その声の持ち主に心当たりがあるものの、出来れば勘違いであって欲しいなぁ、という思いで恐る恐る頭上へ目を遣った2人の祈りも虚しく、そこにはアレスの姿があった。揃って口を開けて見ているセリスとリーフの前で、アレスは枝の上で身を起こすと軽やかに飛び下りる。
「アレス殿!いつからそこに…?」
「お前らが来る前からだ。」
つまりここでの会話は最初から全部アレスの耳に入っていたという訳だ。ナンナの気持ちもリーフの気持ちも、そしてセリスによる評価も…。
「面白い話を聞かせてもらった。」
「あぅわぅっ、ナナナ、ナンナの気持ちは私の想像ですからねっ!!」
リーフは慌てて言い募ったが、アレスはそれを無視した。そして、セリスを見て口角を僅かに上げる。
「お前がどんな目で俺を見てるか、よくわかった。二度とそんな減らず口がきけないように、その首、叩っ切ってやろうか?」
「ぃや、それは、その…。あくまで最悪のケースだからね、あれは…!」
セリスは慌てて逃げ出した。その冷ややかな笑顔は、睨み付けられるよりも遥かに恐ろしい。
「あっ、セリス様!」
置いて行かれてしまったリーフは、後を追おうかどうしようか迷った。そして、アレスが自分の方をジッと見ていることに気付いて固まる。

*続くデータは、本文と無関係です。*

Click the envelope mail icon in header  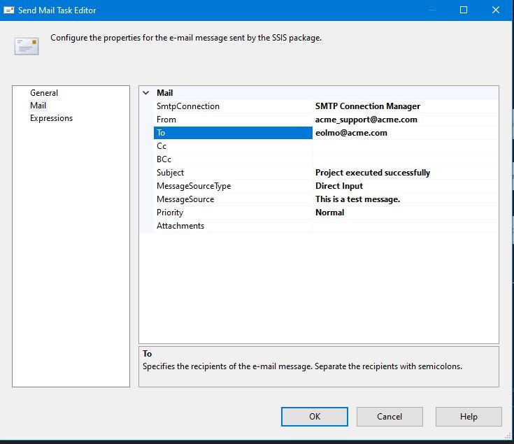point(27,46)
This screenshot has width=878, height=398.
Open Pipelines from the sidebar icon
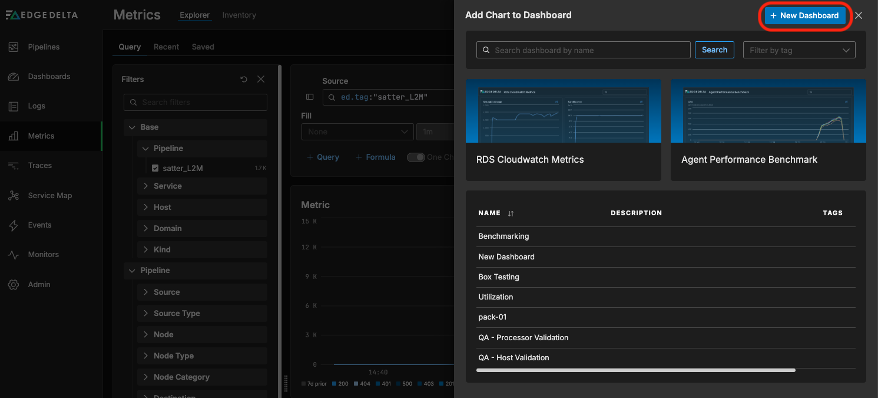click(14, 47)
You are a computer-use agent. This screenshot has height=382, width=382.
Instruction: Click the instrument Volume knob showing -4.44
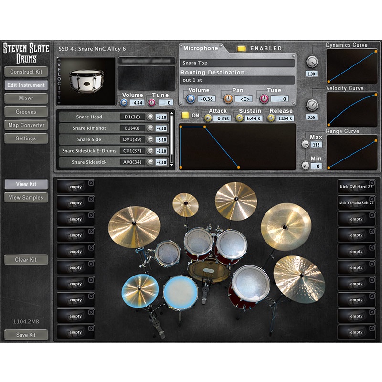click(124, 102)
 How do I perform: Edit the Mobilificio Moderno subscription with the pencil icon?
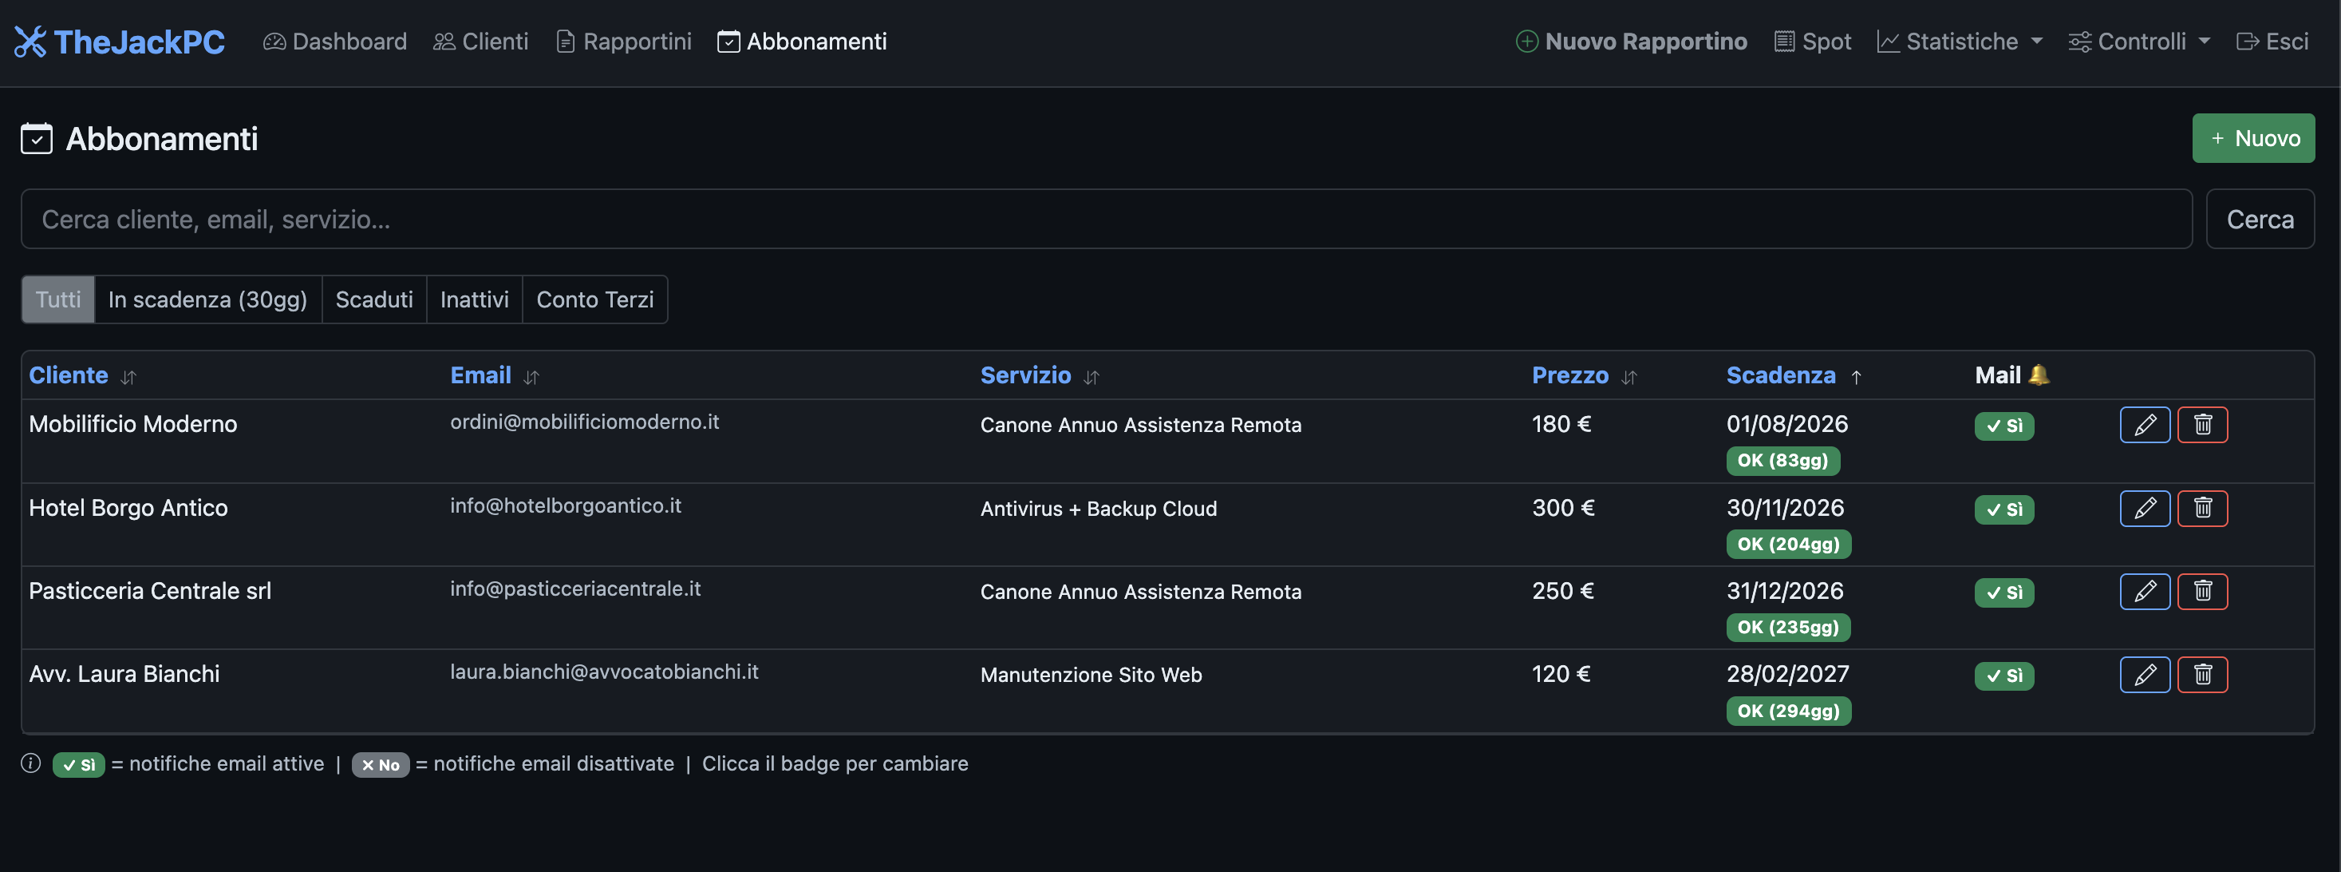click(2145, 425)
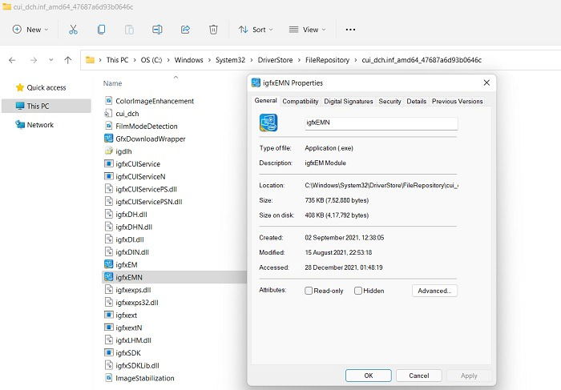Navigate back with the left arrow

click(x=12, y=60)
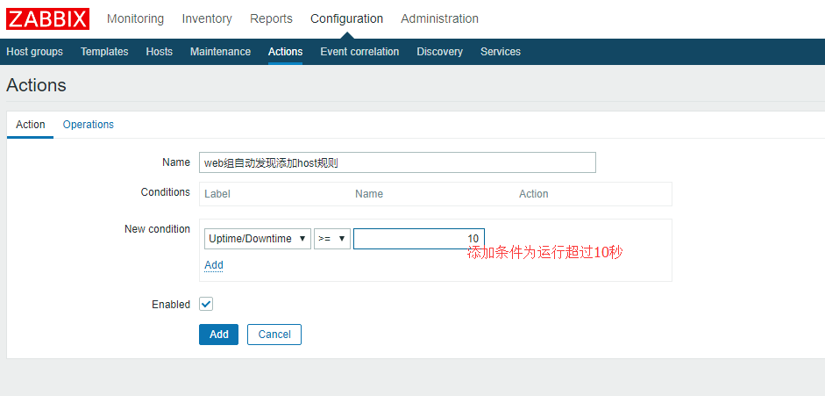
Task: Open the >= operator dropdown
Action: point(332,239)
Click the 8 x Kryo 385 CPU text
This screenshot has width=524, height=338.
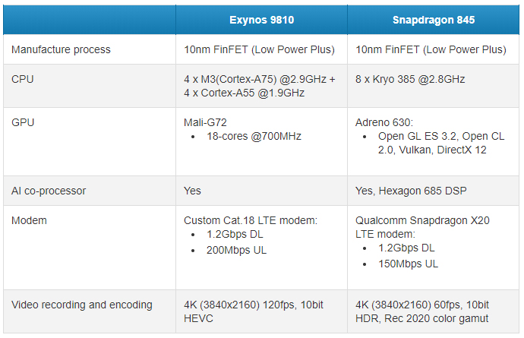coord(410,79)
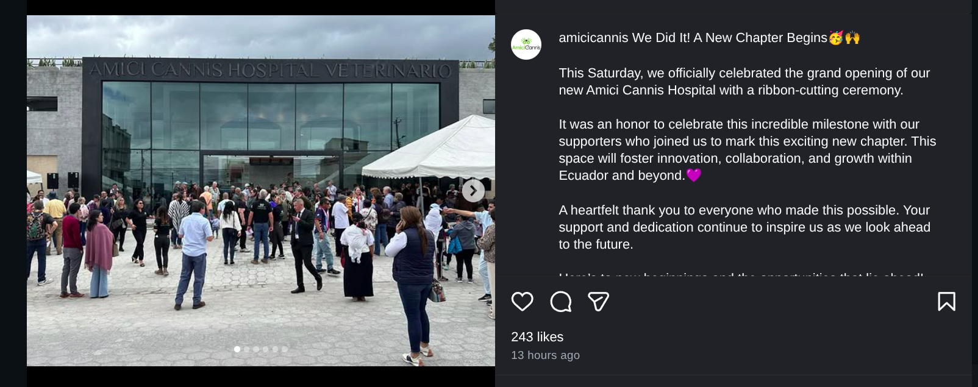Share the post via paper plane icon
Image resolution: width=978 pixels, height=387 pixels.
tap(598, 302)
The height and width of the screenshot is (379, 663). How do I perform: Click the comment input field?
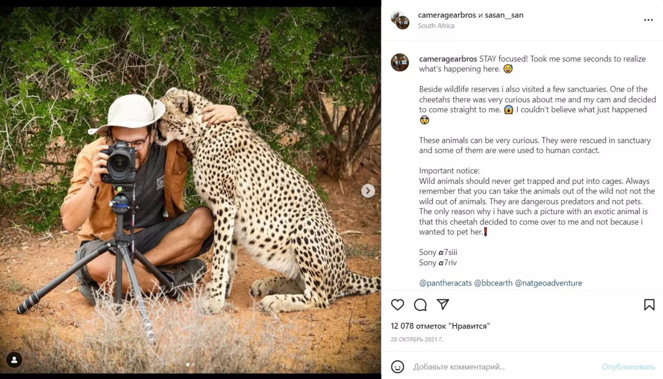497,367
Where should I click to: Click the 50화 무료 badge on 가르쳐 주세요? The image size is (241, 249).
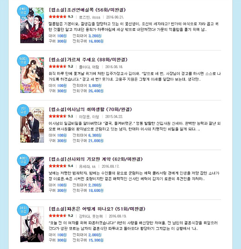pos(23,60)
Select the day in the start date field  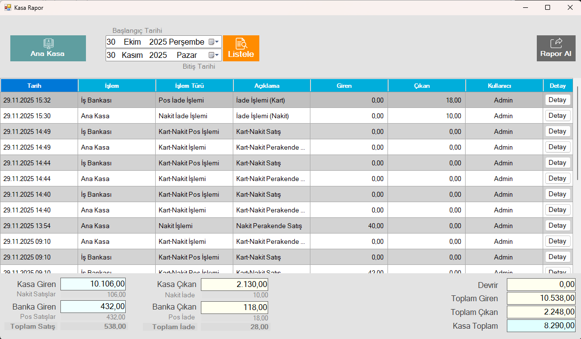pyautogui.click(x=111, y=42)
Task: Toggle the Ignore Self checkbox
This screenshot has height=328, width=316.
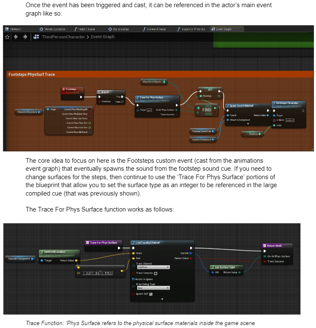Action: 151,294
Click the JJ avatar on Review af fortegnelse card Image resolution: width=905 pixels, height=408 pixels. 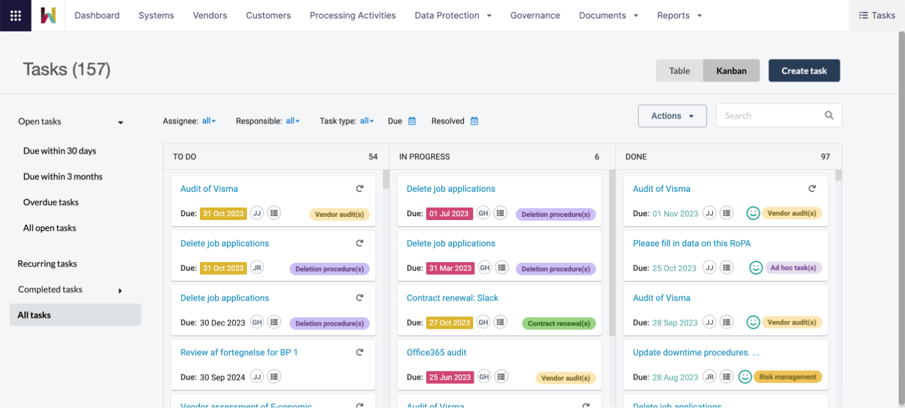tap(257, 376)
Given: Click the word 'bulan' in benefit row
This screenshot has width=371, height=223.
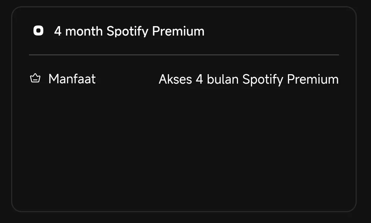Looking at the screenshot, I should [x=223, y=79].
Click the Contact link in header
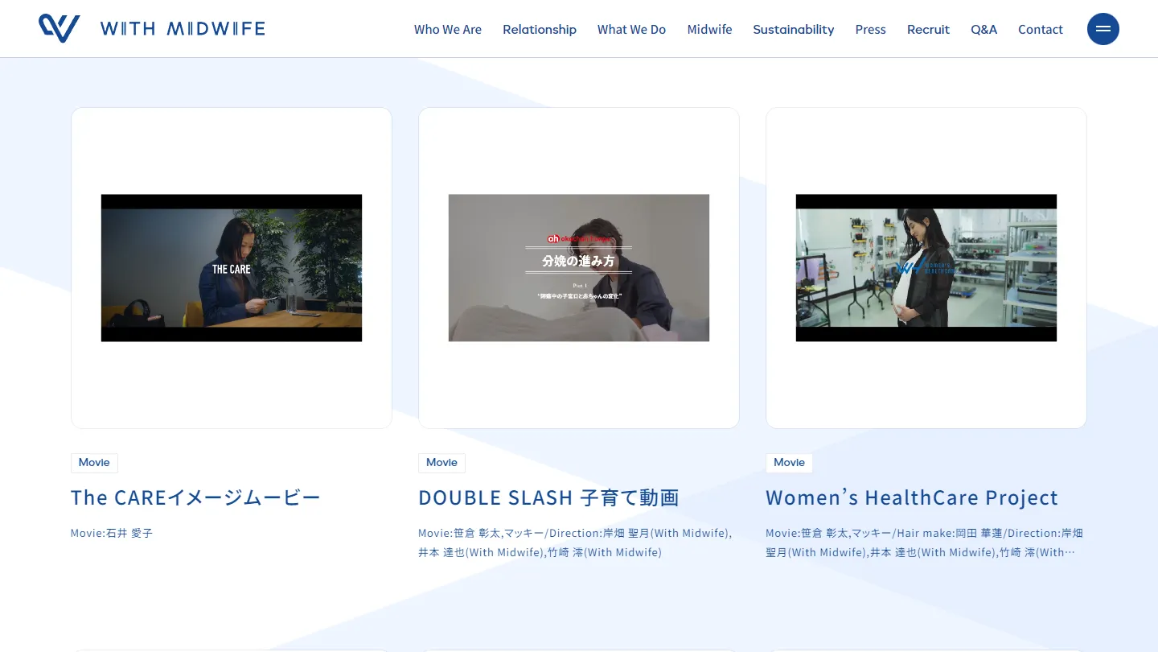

冷や汗を流しながら自分の方を見ているリーフの様子に、アレスはフッと笑った。
「安心するがいい。俺は、遊びでああいう女を抱きはしない。」
遊びで抱くのは後腐れのない年期の入った商売女だけ。後は、言い寄って来るのを適当にあしらうだけで、そこまではしない。下手な真似をして、迂闊なところに『ミストルティン』の継承者が生まれて来ては困る。そのくらいの自制心はあるのだ。
「そうなんですか…?」
「ああ…。」
アレスの話を聞いて、リーフはあからさまにホッとした様子を見せた。
それを見て、アレスはスッと目を伏せてボソッと言う。
「本気になったら話は別だがな。」
計算したように視線を引き付ける顔と口調で言い切られて、リーフの心の中で木枯らしが吹き荒れた。